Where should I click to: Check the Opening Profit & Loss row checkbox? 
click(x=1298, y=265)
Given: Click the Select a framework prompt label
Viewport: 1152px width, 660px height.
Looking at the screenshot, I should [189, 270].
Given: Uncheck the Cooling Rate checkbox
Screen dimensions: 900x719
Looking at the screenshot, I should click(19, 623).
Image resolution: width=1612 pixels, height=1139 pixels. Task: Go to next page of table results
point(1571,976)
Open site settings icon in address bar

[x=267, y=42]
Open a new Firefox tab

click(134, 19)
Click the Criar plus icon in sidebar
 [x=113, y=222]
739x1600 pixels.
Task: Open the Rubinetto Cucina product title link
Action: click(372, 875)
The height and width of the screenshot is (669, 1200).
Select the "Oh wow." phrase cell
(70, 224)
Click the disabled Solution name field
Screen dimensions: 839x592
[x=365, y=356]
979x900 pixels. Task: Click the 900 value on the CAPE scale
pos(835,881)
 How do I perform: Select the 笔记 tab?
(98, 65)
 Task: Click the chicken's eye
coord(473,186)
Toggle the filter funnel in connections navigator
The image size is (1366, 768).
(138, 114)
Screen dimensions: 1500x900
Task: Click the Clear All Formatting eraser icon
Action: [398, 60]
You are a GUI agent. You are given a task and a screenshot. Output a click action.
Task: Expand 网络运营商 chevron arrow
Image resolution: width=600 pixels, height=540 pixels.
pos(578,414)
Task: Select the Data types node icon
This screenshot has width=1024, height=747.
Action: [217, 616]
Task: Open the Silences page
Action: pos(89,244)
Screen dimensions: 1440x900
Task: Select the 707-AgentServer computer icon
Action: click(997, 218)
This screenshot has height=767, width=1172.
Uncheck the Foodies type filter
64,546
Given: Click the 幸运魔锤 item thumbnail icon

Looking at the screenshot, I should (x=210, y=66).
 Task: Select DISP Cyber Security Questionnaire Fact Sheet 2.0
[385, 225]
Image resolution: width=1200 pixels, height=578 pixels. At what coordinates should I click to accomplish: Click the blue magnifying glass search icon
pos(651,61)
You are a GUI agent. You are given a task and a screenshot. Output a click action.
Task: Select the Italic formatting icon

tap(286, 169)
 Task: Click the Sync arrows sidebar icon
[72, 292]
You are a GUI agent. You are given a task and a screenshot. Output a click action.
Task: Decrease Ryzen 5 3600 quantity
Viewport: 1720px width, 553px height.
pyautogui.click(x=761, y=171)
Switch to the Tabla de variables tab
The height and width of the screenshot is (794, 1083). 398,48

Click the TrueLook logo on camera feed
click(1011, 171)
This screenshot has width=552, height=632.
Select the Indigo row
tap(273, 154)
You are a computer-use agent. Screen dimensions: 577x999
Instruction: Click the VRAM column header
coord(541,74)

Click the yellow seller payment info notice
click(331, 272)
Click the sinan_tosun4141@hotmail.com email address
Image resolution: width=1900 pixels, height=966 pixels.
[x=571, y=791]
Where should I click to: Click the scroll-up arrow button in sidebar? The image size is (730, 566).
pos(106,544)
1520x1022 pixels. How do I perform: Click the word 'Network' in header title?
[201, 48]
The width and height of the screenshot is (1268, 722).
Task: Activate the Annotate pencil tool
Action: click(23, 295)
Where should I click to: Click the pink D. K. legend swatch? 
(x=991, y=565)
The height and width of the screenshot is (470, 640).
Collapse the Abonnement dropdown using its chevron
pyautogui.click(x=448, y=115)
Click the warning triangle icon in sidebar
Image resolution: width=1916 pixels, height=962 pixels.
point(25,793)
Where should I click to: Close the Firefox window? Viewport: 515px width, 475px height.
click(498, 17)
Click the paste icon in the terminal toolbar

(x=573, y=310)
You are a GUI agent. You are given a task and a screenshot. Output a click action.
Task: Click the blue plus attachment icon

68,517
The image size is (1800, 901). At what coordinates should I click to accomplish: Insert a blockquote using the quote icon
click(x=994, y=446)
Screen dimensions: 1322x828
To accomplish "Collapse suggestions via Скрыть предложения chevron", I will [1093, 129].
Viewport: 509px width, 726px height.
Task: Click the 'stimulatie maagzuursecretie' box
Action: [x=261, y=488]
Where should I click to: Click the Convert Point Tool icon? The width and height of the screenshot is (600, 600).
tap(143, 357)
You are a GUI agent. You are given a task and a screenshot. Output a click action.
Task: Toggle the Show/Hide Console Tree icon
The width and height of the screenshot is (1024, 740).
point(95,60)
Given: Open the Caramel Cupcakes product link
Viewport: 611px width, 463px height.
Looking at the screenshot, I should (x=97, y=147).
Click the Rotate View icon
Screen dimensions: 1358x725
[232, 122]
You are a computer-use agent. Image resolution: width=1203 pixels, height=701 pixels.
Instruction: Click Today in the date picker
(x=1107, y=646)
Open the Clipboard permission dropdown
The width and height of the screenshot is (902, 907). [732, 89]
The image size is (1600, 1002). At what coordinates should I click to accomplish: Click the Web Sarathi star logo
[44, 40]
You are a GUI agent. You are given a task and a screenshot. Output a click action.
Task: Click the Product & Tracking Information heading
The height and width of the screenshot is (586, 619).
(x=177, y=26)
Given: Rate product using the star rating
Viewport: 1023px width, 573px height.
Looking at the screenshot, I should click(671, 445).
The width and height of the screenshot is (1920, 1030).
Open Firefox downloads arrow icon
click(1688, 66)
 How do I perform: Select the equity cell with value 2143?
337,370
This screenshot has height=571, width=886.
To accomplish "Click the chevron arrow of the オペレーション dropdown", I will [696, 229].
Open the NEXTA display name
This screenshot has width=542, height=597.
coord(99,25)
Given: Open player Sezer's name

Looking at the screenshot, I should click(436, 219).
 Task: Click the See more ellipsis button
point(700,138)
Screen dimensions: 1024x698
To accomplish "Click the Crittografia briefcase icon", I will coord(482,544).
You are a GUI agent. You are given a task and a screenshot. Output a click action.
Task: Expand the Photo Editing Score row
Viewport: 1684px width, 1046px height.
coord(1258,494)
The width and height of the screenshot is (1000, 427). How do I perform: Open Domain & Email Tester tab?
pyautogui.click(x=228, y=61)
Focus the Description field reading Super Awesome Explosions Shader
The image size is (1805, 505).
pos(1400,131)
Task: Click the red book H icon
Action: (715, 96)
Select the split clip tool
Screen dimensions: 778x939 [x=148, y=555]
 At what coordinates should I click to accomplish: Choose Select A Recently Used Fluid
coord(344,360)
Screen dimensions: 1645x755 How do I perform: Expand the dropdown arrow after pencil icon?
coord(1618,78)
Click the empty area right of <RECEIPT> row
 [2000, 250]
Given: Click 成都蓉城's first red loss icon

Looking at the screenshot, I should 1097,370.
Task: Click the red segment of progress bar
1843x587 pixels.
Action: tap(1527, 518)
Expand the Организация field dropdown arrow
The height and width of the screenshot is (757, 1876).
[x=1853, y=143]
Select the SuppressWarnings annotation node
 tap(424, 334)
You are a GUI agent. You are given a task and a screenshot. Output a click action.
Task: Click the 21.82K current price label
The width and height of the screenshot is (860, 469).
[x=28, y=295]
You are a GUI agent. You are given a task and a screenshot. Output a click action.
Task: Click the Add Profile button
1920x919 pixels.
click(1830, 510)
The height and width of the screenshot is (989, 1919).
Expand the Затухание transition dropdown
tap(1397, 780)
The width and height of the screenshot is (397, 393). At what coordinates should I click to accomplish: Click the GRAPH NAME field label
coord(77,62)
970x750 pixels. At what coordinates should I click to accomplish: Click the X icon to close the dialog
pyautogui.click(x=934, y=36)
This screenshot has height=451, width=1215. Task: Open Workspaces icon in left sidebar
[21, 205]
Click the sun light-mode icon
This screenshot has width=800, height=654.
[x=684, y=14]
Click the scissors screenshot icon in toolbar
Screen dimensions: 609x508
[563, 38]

--- --- ---

**WHAT IS REQUIRED:**
Reproduce the listing above character for character.

**RESPONSE AREA:**
Where should I click to: Check the Opening Profit & Loss row checkbox? 
click(x=1298, y=265)
Given: Click the Select a framework prompt label
Viewport: 1152px width, 660px height.
Looking at the screenshot, I should [189, 270].
Given: Uncheck the Cooling Rate checkbox
Screen dimensions: 900x719
Looking at the screenshot, I should click(19, 623).
Image resolution: width=1612 pixels, height=1139 pixels. Task: Go to next page of table results
point(1571,976)
Open site settings icon in address bar

[x=267, y=42]
Open a new Firefox tab

click(134, 19)
Click the Criar plus icon in sidebar
 [x=113, y=222]
739x1600 pixels.
Task: Open the Rubinetto Cucina product title link
Action: click(372, 875)
The height and width of the screenshot is (669, 1200).
Select the "Oh wow." phrase cell
(70, 224)
Click the disabled Solution name field
Screen dimensions: 839x592
[x=365, y=356]
979x900 pixels. Task: Click the 900 value on the CAPE scale
pos(835,881)
 How do I perform: Select the 笔记 tab?
(98, 65)
 Task: Click the chicken's eye
coord(473,186)
Toggle the filter funnel in connections navigator
The image size is (1366, 768).
(138, 114)
Screen dimensions: 1500x900
Task: Click the Clear All Formatting eraser icon
Action: [398, 60]
You are a GUI agent. You are given a task and a screenshot. Output a click action.
Task: Expand 网络运营商 chevron arrow
Image resolution: width=600 pixels, height=540 pixels.
pos(578,414)
Task: Select the Data types node icon
This screenshot has width=1024, height=747.
Action: [217, 616]
Task: Open the Silences page
Action: pos(89,244)
Screen dimensions: 1440x900
Task: Select the 707-AgentServer computer icon
Action: click(997, 218)
This screenshot has height=767, width=1172.
Uncheck the Foodies type filter
64,546
Given: Click the 幸运魔锤 item thumbnail icon

Looking at the screenshot, I should (x=210, y=66).
 Task: Select DISP Cyber Security Questionnaire Fact Sheet 2.0
[385, 225]
Image resolution: width=1200 pixels, height=578 pixels. At what coordinates should I click to accomplish: Click the blue magnifying glass search icon
pos(651,61)
You are a GUI agent. You are given a task and a screenshot. Output a click action.
Task: Select the Italic formatting icon

tap(286, 169)
 Task: Click the Sync arrows sidebar icon
[72, 292]
You are a GUI agent. You are given a task and a screenshot. Output a click action.
Task: Decrease Ryzen 5 3600 quantity
Viewport: 1720px width, 553px height.
pyautogui.click(x=761, y=171)
Switch to the Tabla de variables tab
The height and width of the screenshot is (794, 1083). 398,48

Click the TrueLook logo on camera feed
click(1011, 171)
This screenshot has width=552, height=632.
Select the Indigo row
tap(273, 154)
You are a computer-use agent. Screen dimensions: 577x999
Instruction: Click the VRAM column header
coord(541,74)

Click the yellow seller payment info notice
click(331, 272)
Click the sinan_tosun4141@hotmail.com email address
Image resolution: width=1900 pixels, height=966 pixels.
[x=571, y=791]
Where should I click to: Click the scroll-up arrow button in sidebar? The image size is (730, 566).
pos(106,544)
1520x1022 pixels. How do I perform: Click the word 'Network' in header title?
[201, 48]
The width and height of the screenshot is (1268, 722).
Task: Activate the Annotate pencil tool
Action: click(23, 295)
Where should I click to: Click the pink D. K. legend swatch? 
(x=991, y=565)
The height and width of the screenshot is (470, 640).
Collapse the Abonnement dropdown using its chevron
pyautogui.click(x=448, y=115)
Click the warning triangle icon in sidebar
Image resolution: width=1916 pixels, height=962 pixels.
point(25,793)
Where should I click to: Close the Firefox window? Viewport: 515px width, 475px height.
click(498, 17)
Click the paste icon in the terminal toolbar

(x=573, y=310)
You are a GUI agent. You are given a task and a screenshot. Output a click action.
Task: Click the blue plus attachment icon

68,517
The image size is (1800, 901). At what coordinates should I click to accomplish: Insert a blockquote using the quote icon
click(x=994, y=446)
Screen dimensions: 1322x828
To accomplish "Collapse suggestions via Скрыть предложения chevron", I will [1093, 129].
Viewport: 509px width, 726px height.
Task: Click the 'stimulatie maagzuursecretie' box
Action: [x=261, y=488]
Where should I click to: Click the Convert Point Tool icon? The width and height of the screenshot is (600, 600).
tap(143, 357)
You are a GUI agent. You are given a task and a screenshot. Output a click action.
Task: Toggle the Show/Hide Console Tree icon
The width and height of the screenshot is (1024, 740).
point(95,60)
Given: Open the Caramel Cupcakes product link
Viewport: 611px width, 463px height.
Looking at the screenshot, I should (x=97, y=147).
Click the Rotate View icon
Screen dimensions: 1358x725
[232, 122]
You are a computer-use agent. Image resolution: width=1203 pixels, height=701 pixels.
Instruction: Click Today in the date picker
(x=1107, y=646)
Open the Clipboard permission dropdown
The width and height of the screenshot is (902, 907). [732, 89]
The image size is (1600, 1002). At what coordinates should I click to accomplish: Click the Web Sarathi star logo
[44, 40]
You are a GUI agent. You are given a task and a screenshot. Output a click action.
Task: Click the Product & Tracking Information heading
The height and width of the screenshot is (586, 619).
(x=177, y=26)
Given: Rate product using the star rating
Viewport: 1023px width, 573px height.
Looking at the screenshot, I should click(671, 445).
The width and height of the screenshot is (1920, 1030).
Open Firefox downloads arrow icon
click(1688, 66)
 How do I perform: Select the equity cell with value 2143?
337,370
This screenshot has height=571, width=886.
To accomplish "Click the chevron arrow of the オペレーション dropdown", I will [696, 229].
Open the NEXTA display name
This screenshot has width=542, height=597.
coord(99,25)
Given: Open player Sezer's name

Looking at the screenshot, I should click(436, 219).
 Task: Click the See more ellipsis button
point(700,138)
Screen dimensions: 1024x698
To accomplish "Click the Crittografia briefcase icon", I will coord(482,544).
You are a GUI agent. You are given a task and a screenshot. Output a click action.
Task: Expand the Photo Editing Score row
Viewport: 1684px width, 1046px height.
coord(1258,494)
The width and height of the screenshot is (1000, 427). How do I perform: Open Domain & Email Tester tab?
pyautogui.click(x=228, y=61)
Focus the Description field reading Super Awesome Explosions Shader
The image size is (1805, 505).
pos(1400,131)
Task: Click the red book H icon
Action: (715, 96)
Select the split clip tool
Screen dimensions: 778x939 [x=148, y=555]
 At what coordinates should I click to accomplish: Choose Select A Recently Used Fluid
coord(344,360)
Screen dimensions: 1645x755 How do I perform: Expand the dropdown arrow after pencil icon?
coord(1618,78)
Click the empty area right of <RECEIPT> row
 [2000, 250]
Given: Click 成都蓉城's first red loss icon

Looking at the screenshot, I should 1097,370.
Task: Click the red segment of progress bar
1843x587 pixels.
Action: tap(1527, 518)
Expand the Организация field dropdown arrow
The height and width of the screenshot is (757, 1876).
[x=1853, y=143]
Select the SuppressWarnings annotation node
 tap(424, 334)
You are a GUI agent. You are given a task and a screenshot. Output a click action.
Task: Click the 21.82K current price label
The width and height of the screenshot is (860, 469).
[x=28, y=295]
You are a GUI agent. You are given a task and a screenshot. Output a click action.
Task: Click the Add Profile button
1920x919 pixels.
click(1830, 510)
The height and width of the screenshot is (989, 1919).
Expand the Затухание transition dropdown
tap(1397, 780)
The width and height of the screenshot is (397, 393). At what coordinates should I click to accomplish: Click the GRAPH NAME field label
coord(77,62)
970x750 pixels. At what coordinates should I click to accomplish: Click the X icon to close the dialog
pyautogui.click(x=934, y=36)
This screenshot has height=451, width=1215. Task: Open Workspaces icon in left sidebar
[21, 205]
Click the sun light-mode icon
This screenshot has width=800, height=654.
[x=684, y=14]
Click the scissors screenshot icon in toolbar
Screen dimensions: 609x508
[563, 38]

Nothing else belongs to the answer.